I was a 21-year-old cash-strapped love-smitten boy doing whatever it took to satisfy the heart of a 20-year-old gorgeous girl.

My wedding date was just weeks away and my bank account was on life support. I was still recovering from the purchase of Shannan's engagement ring three months earlier. As a college junior, I was definitely showing my juniorness when it came to planning, especially financial planning. I was winging it. I hadn't even thought about how to pay for our honeymoon. Liquid assets? You could pour what I had into a sippy cup. There were a few books on my shelf and the clothes in my closet. Not too promising.

But wait! Sitting out in the driveway was my 1965 Ford Mustang. I bought that car in 1976 with $350 of my cold hard cash. I coaxed a few more ponies out of it's 289 cubic inches and gave it a beauty treatment to match it's brawn. When it broke down, I repaired it; when I wrecked it, I fixed it. That Mustang was the first love of my life, but I sold it in a heartbeat to pay for our honeymoon.

The things we do for love ...

Three weeks ago I pulled into the driveway, tired after a few days on the road.
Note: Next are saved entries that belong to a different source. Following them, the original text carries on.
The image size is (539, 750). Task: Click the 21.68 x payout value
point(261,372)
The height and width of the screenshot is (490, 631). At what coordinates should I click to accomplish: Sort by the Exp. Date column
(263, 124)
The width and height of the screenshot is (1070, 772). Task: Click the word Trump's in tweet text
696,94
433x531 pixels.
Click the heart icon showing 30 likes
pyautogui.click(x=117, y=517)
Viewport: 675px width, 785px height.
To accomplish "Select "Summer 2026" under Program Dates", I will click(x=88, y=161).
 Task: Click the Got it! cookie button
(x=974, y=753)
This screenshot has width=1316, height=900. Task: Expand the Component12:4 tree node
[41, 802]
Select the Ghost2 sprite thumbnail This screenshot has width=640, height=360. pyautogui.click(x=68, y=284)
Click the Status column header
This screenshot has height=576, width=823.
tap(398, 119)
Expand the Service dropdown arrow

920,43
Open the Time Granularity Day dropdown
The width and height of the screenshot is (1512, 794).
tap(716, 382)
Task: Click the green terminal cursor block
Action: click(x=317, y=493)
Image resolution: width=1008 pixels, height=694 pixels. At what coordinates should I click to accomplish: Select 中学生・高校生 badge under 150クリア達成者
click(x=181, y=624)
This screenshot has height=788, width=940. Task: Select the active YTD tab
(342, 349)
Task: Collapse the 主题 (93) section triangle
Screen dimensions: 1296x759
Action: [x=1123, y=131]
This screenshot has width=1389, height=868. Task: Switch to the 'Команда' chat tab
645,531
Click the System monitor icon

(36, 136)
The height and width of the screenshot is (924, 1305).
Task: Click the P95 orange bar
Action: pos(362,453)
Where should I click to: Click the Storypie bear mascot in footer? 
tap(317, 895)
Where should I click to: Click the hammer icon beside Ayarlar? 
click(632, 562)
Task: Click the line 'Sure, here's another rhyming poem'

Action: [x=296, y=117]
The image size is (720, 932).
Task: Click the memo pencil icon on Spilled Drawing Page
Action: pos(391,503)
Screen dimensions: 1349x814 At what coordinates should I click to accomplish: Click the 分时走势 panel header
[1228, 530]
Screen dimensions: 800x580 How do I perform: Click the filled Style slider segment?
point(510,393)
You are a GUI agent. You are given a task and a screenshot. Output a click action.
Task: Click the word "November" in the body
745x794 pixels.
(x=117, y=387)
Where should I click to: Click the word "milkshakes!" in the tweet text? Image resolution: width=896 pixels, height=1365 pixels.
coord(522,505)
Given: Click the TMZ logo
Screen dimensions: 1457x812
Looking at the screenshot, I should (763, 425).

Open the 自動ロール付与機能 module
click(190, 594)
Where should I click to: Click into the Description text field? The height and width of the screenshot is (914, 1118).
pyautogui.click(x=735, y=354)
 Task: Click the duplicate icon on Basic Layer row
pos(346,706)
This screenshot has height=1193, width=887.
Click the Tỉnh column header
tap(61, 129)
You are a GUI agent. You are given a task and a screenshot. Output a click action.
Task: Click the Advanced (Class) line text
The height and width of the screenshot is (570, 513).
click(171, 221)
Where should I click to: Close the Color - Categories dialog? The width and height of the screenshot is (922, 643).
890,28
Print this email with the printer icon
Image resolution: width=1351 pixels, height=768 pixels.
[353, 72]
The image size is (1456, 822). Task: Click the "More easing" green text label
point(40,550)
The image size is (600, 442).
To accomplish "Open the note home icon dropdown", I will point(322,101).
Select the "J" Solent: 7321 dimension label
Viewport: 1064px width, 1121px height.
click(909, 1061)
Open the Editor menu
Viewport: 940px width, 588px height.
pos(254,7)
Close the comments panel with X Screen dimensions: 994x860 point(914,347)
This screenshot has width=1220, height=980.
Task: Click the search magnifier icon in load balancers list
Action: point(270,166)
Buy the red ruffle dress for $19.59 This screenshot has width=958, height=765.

As I walked into the house Shannan asked me, "Did you notice a dent in the car before you left?" (her `96 Impala SS). My heart sunk. A dent in the car is akin to someone running over the family dog. "No babe, there was definitely not a dent in the car." Pause ... "Well, there is now."

Those are not the words a car-guy wants to hear in a moment of fatigue. I dropped down on the spot to inspect said dent. It was there, but gratefully an insignificant dimple in a portion of the flexible rubber bumper. With a little muscle and finesse the crisis was averted. To appreciate what Shannan said next you have to understand how I have improved "her car." I have spent untold hours modifying the engine and the interior. I have painted and polished it. I have also lowered "her car" to achieve a better rake, automotive parlance for improving the car's stance (attitude). Of course this has all been a labor of love because it is after all "her car."

As we walked into the house, Shannan lovingly whispered, "I just need something I can drive."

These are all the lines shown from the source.